* _THE PROBLEM_:
Using the entries below, restate word for word only the lines from the one with "Select the Double Page width layout" to the final line, leaving the pictures out.

Stored data
+ + +
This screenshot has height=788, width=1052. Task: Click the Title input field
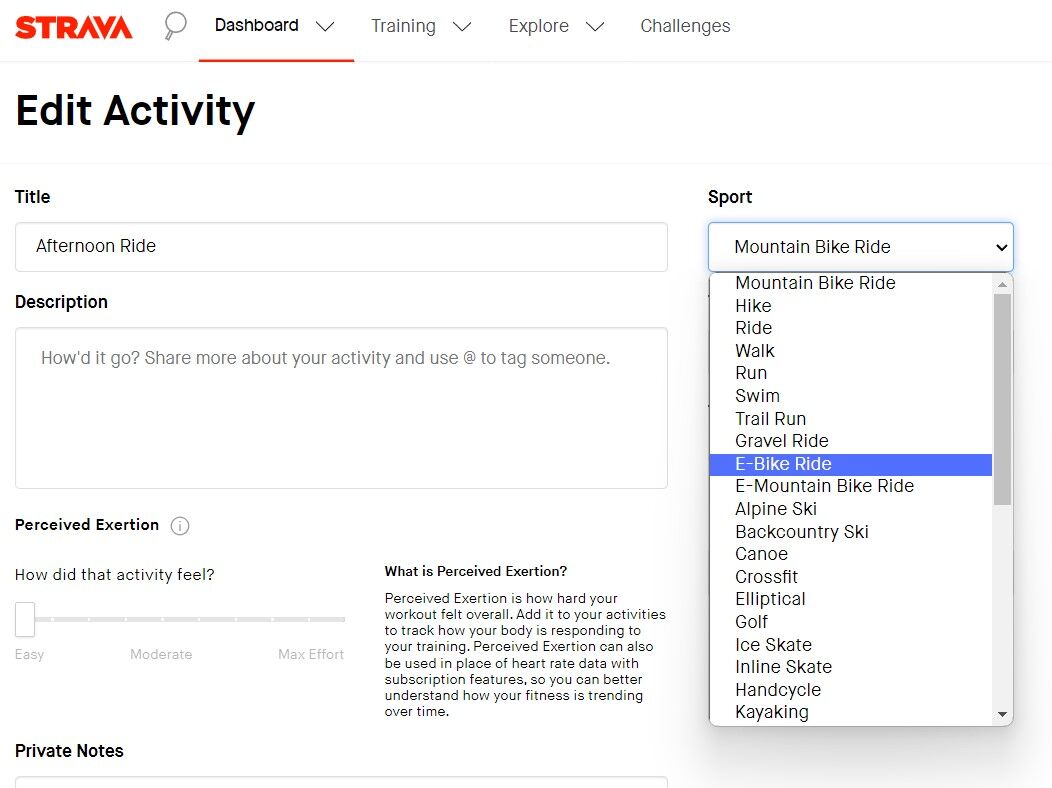click(x=341, y=247)
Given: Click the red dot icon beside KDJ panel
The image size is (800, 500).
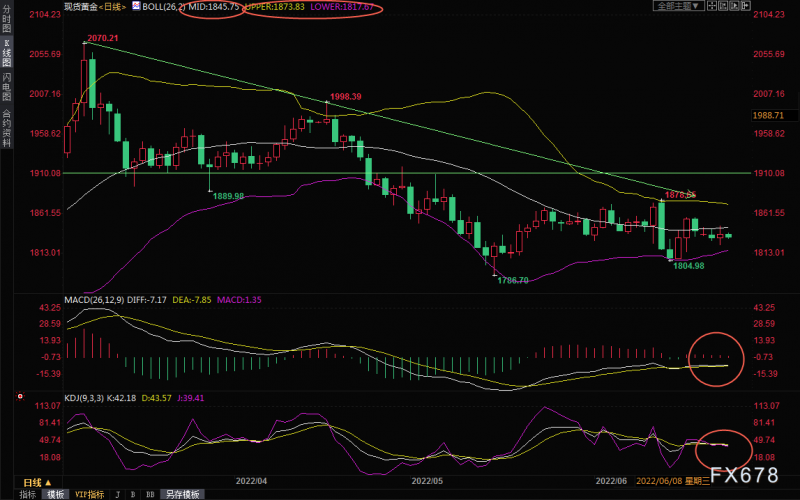Looking at the screenshot, I should tap(21, 396).
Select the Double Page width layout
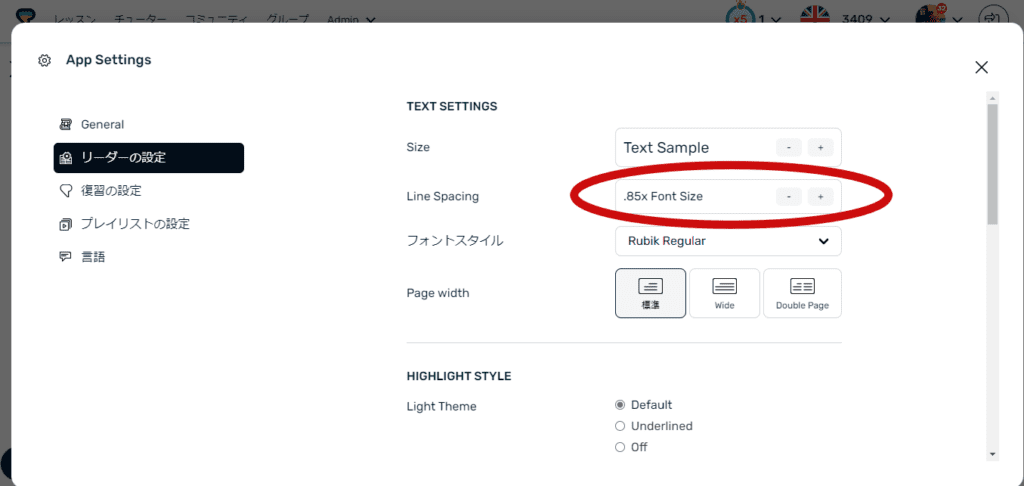Image resolution: width=1024 pixels, height=486 pixels. click(x=802, y=292)
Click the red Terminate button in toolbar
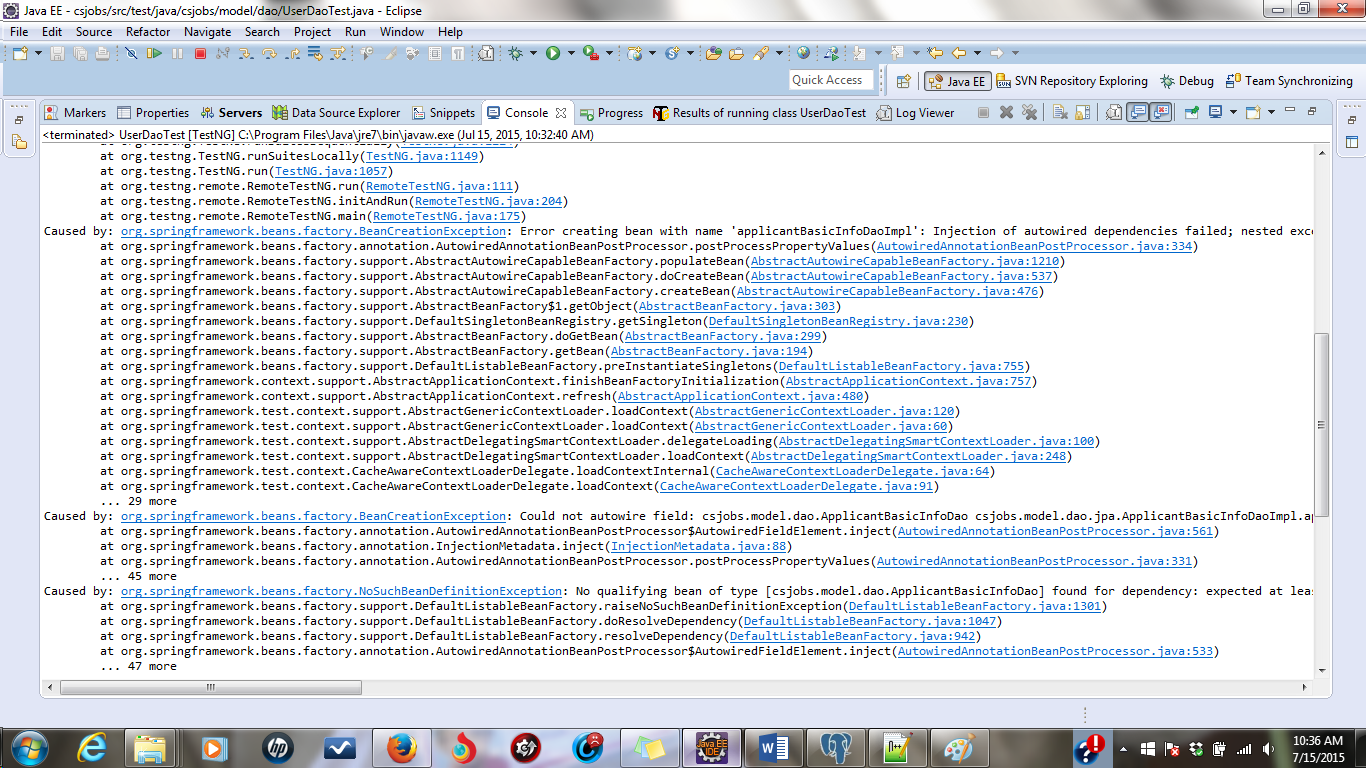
+ + +
* _PROBLEM SOLUTION_:
Select the Double Page width layout
Image resolution: width=1024 pixels, height=486 pixels. click(x=802, y=292)
Click the red Terminate button in toolbar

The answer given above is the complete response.